Havia bem-estar no saber, em que se aprendia na vida e na escola. Líamos escritores e poetas, mas da Semana de Arte Moderna só havia a notícia e como a vira Monteiro Lobato. Causava resistência também no ensino a enorme produção de maus e assanhados futuristas. Em muitas casas se encontrava razoável biblioteca. Após a iniciação nas cartilhas, contos, álbuns, jornais e revistas infantis, passava-se pelos livros de aventuras até à leitura de “Os Três Mosqueteiros”, “O Conde de Monte Cristo” e “Os Miseráveis”. Se já nas primeiras séries do curso secundário, o professor indagasse aos alunos “quem já leu tal ou qual autor”, muitos respondiam “que sim” levantando os dedos. Agradavam-nos e líamos mais os nacionais, porém exerciam maior influência as obras de inspiração humanitária. Muito conhecida a de Humberto de Campos. O desejo de praticar um bem tornara-se comum. À noite, alguns de nós procuravam párias nas ruas e becos com o intuito de socorrê-los. Certa vez, Gabriel e eu de uma tábua fizemos padiola e transportamos um deles que agonizava até à sua tapera. Nunca esqueci porque tive a idéia de imitar Humberto de Campos numa crônica que não escrevi, na qual diria que o pobre homem simbolizava um Brasil que precisávamos salvar… Noutra feita, fiquei muito desenxabido ao acordar um bêbado estirado num banco e, procurando aconselhá-lo, e receber um safanão, xingado de moleque idiota. Apesar de alguns carões, sentíamo-nos felizes. Assim éramos evolucionários.

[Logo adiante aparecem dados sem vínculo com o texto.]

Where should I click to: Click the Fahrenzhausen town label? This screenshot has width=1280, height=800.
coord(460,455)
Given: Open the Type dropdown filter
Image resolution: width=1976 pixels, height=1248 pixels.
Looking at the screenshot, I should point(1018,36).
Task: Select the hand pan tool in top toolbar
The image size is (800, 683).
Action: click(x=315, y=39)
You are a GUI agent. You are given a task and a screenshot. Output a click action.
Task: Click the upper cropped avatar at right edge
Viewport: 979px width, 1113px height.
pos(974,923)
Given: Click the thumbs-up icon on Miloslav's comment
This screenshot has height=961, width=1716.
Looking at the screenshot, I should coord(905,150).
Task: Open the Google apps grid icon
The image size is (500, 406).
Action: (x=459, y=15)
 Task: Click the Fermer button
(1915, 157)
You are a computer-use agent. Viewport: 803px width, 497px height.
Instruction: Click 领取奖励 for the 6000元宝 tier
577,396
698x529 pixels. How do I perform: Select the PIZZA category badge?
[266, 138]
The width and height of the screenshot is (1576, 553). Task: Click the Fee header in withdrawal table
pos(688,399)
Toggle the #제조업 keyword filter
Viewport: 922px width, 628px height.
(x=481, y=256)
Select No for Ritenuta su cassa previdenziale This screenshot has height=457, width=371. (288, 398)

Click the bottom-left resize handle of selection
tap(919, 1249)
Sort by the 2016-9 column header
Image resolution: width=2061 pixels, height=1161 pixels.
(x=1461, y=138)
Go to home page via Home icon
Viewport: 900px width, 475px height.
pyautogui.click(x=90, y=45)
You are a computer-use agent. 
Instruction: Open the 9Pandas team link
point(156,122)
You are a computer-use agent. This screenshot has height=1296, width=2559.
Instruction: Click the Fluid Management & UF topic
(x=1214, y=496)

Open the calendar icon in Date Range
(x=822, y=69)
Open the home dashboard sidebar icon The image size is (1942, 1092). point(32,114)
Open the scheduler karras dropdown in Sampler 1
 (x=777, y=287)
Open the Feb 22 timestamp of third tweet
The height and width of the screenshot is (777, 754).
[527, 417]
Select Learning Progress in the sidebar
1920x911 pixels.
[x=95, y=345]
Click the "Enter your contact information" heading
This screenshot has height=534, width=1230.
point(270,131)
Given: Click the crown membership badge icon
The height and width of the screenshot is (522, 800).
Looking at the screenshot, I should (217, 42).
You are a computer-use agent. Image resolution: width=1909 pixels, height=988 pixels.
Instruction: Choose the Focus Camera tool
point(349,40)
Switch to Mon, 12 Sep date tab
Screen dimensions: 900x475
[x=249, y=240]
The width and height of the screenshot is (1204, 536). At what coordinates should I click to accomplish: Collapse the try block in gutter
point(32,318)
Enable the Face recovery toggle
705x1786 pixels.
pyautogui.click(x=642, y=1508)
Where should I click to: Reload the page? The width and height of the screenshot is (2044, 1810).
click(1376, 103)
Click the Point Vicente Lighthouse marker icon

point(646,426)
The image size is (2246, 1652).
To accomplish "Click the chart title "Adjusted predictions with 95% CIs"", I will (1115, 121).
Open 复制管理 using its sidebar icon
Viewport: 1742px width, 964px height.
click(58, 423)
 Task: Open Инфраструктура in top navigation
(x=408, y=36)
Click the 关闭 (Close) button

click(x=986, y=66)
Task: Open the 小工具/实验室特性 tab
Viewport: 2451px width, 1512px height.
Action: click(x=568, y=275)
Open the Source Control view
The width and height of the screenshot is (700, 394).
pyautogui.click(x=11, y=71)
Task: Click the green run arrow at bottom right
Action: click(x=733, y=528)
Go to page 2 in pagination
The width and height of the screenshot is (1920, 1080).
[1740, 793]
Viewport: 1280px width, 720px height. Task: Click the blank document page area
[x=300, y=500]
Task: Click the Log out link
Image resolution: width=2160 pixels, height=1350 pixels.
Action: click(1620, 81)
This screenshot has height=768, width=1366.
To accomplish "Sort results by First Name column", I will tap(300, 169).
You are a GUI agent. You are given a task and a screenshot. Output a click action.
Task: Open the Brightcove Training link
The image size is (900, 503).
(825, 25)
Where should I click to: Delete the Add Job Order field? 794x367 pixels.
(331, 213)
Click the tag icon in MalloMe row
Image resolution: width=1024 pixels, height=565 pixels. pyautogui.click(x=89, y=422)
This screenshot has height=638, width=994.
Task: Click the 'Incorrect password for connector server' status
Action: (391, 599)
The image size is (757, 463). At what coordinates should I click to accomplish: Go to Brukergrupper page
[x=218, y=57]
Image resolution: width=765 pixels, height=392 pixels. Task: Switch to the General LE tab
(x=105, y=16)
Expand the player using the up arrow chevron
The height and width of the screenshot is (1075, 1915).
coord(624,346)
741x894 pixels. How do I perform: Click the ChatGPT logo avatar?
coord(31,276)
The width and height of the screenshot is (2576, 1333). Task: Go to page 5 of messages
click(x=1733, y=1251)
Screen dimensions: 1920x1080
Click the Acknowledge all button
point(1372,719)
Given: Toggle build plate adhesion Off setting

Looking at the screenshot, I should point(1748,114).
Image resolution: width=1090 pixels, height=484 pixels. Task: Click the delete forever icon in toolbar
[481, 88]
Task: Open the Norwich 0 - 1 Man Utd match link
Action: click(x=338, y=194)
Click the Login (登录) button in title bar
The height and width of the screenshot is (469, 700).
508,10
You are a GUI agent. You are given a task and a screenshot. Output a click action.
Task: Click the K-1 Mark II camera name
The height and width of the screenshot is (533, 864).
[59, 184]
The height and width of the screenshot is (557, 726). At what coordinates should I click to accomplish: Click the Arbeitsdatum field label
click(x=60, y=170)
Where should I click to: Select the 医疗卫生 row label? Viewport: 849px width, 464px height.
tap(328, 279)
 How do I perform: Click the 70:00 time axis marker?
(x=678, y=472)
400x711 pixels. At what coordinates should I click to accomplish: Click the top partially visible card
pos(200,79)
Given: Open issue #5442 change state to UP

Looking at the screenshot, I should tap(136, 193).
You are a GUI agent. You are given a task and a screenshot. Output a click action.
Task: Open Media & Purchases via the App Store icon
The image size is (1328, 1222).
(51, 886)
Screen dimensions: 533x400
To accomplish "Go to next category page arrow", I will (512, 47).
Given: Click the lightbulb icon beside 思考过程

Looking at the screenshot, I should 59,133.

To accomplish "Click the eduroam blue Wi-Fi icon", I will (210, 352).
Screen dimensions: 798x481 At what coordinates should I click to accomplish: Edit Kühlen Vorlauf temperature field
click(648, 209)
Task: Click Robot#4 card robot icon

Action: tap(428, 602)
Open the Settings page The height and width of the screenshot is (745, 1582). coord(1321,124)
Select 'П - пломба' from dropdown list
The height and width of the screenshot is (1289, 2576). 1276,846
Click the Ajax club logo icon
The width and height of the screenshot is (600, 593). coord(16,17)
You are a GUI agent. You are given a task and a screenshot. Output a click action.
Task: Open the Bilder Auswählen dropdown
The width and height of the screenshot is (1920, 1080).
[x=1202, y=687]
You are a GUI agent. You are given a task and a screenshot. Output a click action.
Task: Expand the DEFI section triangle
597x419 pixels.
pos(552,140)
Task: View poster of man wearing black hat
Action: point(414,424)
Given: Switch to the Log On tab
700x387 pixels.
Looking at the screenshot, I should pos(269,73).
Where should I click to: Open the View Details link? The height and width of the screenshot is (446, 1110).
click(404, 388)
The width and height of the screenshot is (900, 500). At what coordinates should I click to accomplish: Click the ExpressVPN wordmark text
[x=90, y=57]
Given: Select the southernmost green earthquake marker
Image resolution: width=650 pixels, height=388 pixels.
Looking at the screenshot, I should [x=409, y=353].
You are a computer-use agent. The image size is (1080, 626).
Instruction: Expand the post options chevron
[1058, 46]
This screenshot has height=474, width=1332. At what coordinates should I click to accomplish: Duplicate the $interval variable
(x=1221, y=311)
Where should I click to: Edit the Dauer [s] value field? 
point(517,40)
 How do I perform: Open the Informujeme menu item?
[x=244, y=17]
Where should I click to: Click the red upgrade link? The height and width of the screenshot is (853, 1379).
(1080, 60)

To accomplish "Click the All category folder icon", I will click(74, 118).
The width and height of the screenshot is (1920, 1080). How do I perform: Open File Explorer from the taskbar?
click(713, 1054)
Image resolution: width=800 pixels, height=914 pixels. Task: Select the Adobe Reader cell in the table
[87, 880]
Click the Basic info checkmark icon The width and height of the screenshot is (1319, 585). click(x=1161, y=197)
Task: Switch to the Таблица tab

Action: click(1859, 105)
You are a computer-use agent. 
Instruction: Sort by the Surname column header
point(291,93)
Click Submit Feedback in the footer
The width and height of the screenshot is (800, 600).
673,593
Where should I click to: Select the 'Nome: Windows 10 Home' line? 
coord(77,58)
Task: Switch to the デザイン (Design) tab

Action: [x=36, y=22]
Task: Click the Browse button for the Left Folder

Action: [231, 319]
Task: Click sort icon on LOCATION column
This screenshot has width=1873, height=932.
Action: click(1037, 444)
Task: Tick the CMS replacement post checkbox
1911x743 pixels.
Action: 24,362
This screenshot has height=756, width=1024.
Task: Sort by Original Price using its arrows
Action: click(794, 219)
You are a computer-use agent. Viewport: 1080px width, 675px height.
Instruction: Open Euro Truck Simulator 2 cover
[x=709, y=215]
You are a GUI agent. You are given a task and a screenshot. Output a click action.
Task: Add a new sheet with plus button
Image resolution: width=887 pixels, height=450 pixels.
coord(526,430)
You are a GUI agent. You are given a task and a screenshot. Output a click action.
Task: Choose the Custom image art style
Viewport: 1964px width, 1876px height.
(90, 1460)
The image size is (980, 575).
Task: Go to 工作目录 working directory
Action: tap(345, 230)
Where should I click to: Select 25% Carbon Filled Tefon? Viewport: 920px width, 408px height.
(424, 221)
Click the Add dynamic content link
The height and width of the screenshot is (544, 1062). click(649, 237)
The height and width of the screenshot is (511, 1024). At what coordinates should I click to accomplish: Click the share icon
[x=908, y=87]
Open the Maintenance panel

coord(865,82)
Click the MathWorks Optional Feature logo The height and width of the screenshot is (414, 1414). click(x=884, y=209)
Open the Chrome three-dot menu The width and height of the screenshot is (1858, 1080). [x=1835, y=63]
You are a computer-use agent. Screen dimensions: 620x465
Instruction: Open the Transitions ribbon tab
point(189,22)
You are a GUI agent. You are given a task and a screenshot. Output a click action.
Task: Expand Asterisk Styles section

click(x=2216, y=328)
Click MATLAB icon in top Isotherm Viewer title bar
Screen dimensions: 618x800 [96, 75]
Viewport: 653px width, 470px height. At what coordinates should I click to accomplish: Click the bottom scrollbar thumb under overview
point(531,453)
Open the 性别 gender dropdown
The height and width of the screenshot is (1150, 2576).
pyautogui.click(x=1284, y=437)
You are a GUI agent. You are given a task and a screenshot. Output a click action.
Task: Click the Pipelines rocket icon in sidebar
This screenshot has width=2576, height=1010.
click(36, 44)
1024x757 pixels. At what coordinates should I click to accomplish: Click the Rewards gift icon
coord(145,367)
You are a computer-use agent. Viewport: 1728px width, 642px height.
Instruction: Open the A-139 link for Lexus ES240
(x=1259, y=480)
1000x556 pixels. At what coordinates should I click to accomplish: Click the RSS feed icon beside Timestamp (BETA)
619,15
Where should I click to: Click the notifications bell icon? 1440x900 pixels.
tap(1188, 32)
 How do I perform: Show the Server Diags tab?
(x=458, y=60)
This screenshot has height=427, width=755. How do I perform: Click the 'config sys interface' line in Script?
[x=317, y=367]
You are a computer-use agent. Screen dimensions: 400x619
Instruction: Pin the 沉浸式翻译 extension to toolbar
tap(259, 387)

Na história de cada um de nós estava implícita a da família. Uma leitura diversificada não era o hábito apenas dos Madureiras. E não eram poucas as que se inclinavam à solidariedade e boas ações.

Tinha havido tensões na cidade durante a guerra passada e a ditadura no País. Na sala de aula, um professor nos dizia que éramos todos poupados em nossa terra, insinuando que por predestinação, longe dos horrores que aconteciam noutros continentes. De fato, ainda predominava a barbárie noutro lado do mundo, enquanto cá vivíamos uma era dourada. Inesquecível a sua preleção:

“- Cabe a esta geração um papel importante na luta por um mundo melhor. Por isso, deve ter sido poupada. O maior crime de todos é o que se comete contra a humanidade, a guerra. Uma é igual a outra, pouco importam os motivos. As causas são sempre as mesmas. Assim como diz o ditado “em casa onde falta pão, todo mundo grita e ninguém tem razão”, acontece o mesmo num mundo sem justiça e de desigualdades.”

Fora um mal a desunião causada pela política. Culpa de uma minoria, que o povo reprovava. Com a disputa de nações pelo domínio do mundo, difundiam-se preconceitos, surgiam desavenças e perseguições absurdas. Equivocados pela propaganda odiosa desta ou daquela ideologia anti-humanista, muitos sofriam as conseqüências. Até mesmo o proprietário negro de um hotel fora preso e seu estabelecimento pichado com uma cruz suástica. Mal-intencionados acusavam por vingança os desafetos. Mas ao vencerem o terrível conflito as chamadas democracias, um mal menor vitorioso, pelo menos por algum tempo, constituía um bem. De fato, fôramos poupados em nossa cidade. Nesta, uma simples mostra do Brasil, o povo era tão cordial e, por isso democrático, independentemente da forma de governos. Talvez seja esta a melhor explicação para a existência de tantas famílias generosas e educadas.